Adaptive Grid Merging
To make the 3D grid approach computationally tractable, two key strategies are employed:
- Grid Sampling: Randomly selecting 10-20% of empty cells during training
- Adaptive Grid Merging: Recursively merging $2 \times 2 \times 2$ blocks of empty cells into larger “coarse” cells, creating a multi-resolution view that is fine-grained near atoms and coarse-grained in empty space (merging set to Level 3)
Visualizing Adaptive Grid Merging:
The adaptive grid process compresses empty space around molecules while maintaining high resolution near atoms:
- Red Cells (Level 0): The smallest squares ($0.49$Å) containing atoms. These are kept at highest resolution because electron density changes rapidly here.
- Light Blue Cells (Level 0/1): Small empty regions close to atoms.
- Darker Blue Cells (Level 2/3): Large blocks of empty space further away.
If we used a naive uniform grid, we would have to process thousands of empty “Level 0” cells containing almost zero information. By merging them into larger blocks (the dark blue squares), the model covers the same volume with significantly fewer input tokens, reducing the number of tokens by roughly 10x compared to a dense grid.

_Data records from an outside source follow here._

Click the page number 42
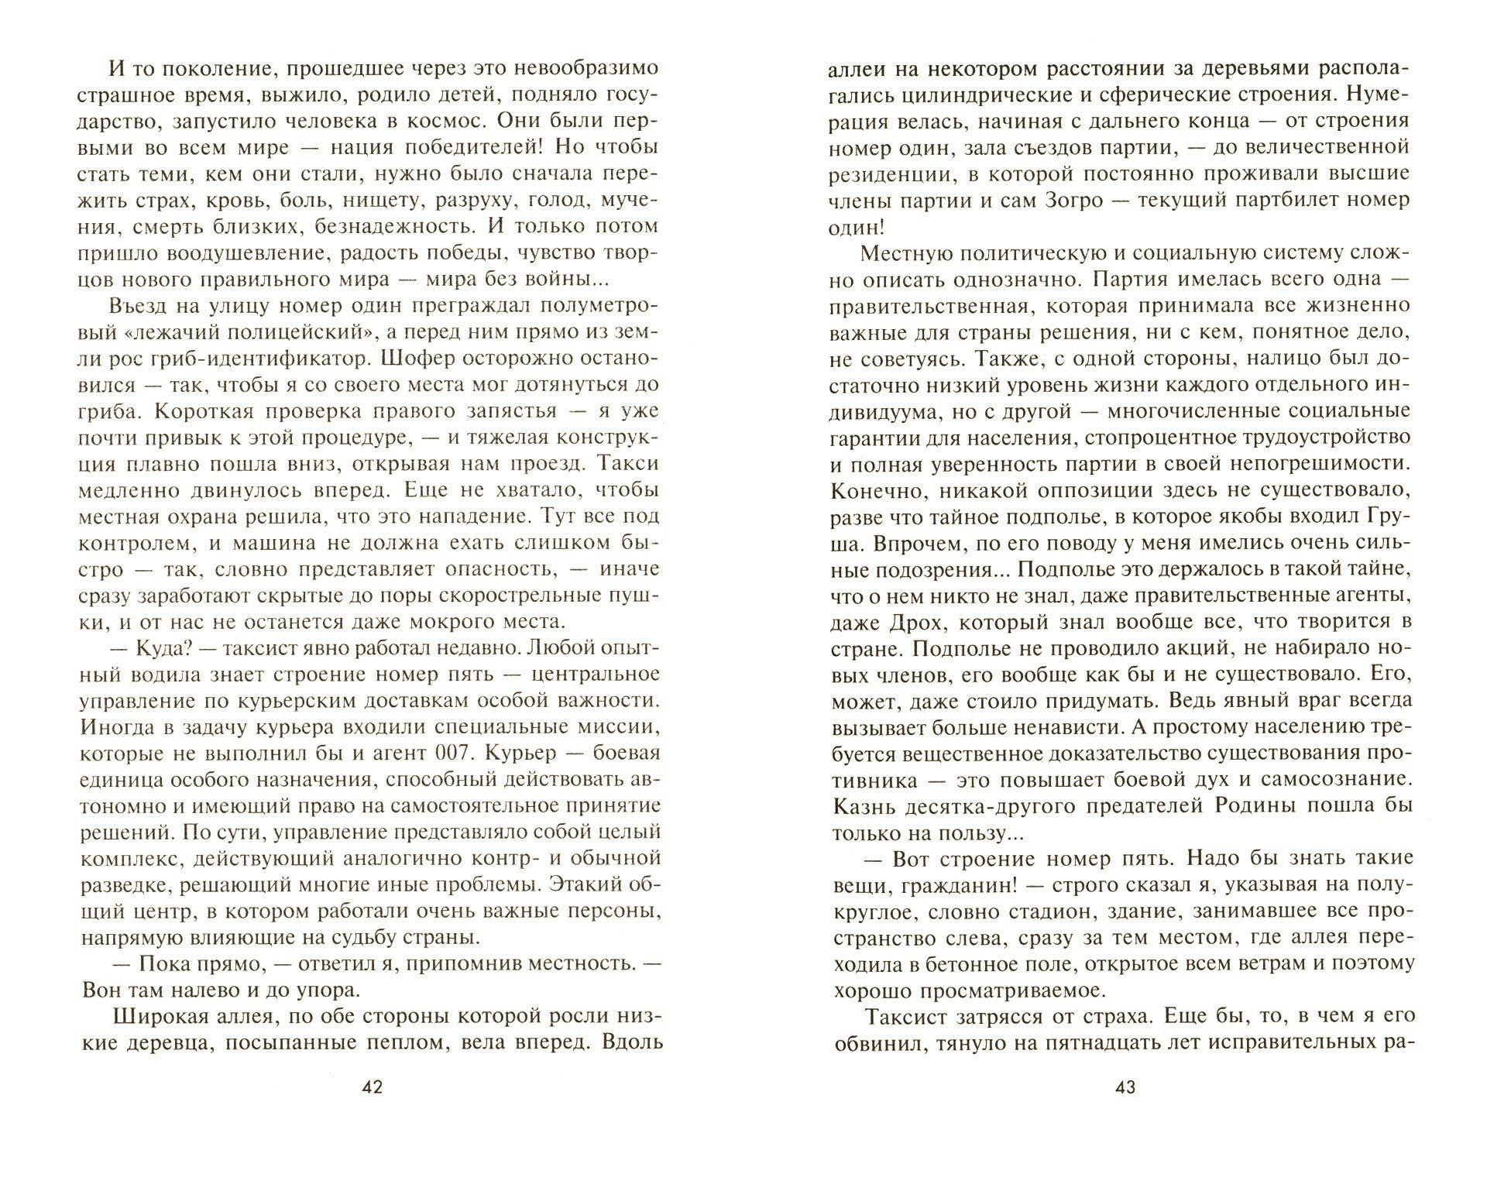(373, 1087)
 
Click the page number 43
(1125, 1087)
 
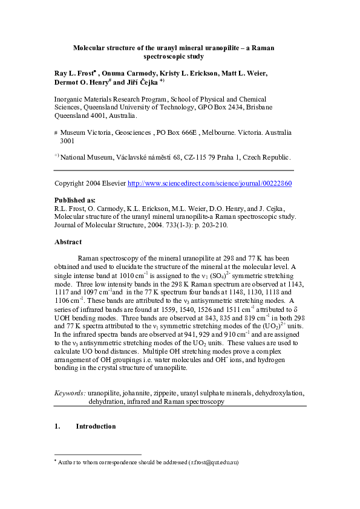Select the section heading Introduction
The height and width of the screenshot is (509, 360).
[96, 426]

The benzene example above demonstrates how this scales to larger molecules. The characteristic hexagonal ring of 6 carbon atoms (black) and 6 hydrogen atoms (white) occupies a small fraction of the total grid. The dark blue corners (L3, L4) represent massive merged blocks of empty space, allowing the model to focus 90% of its computational power on the red “active” zones where chemistry actually happens.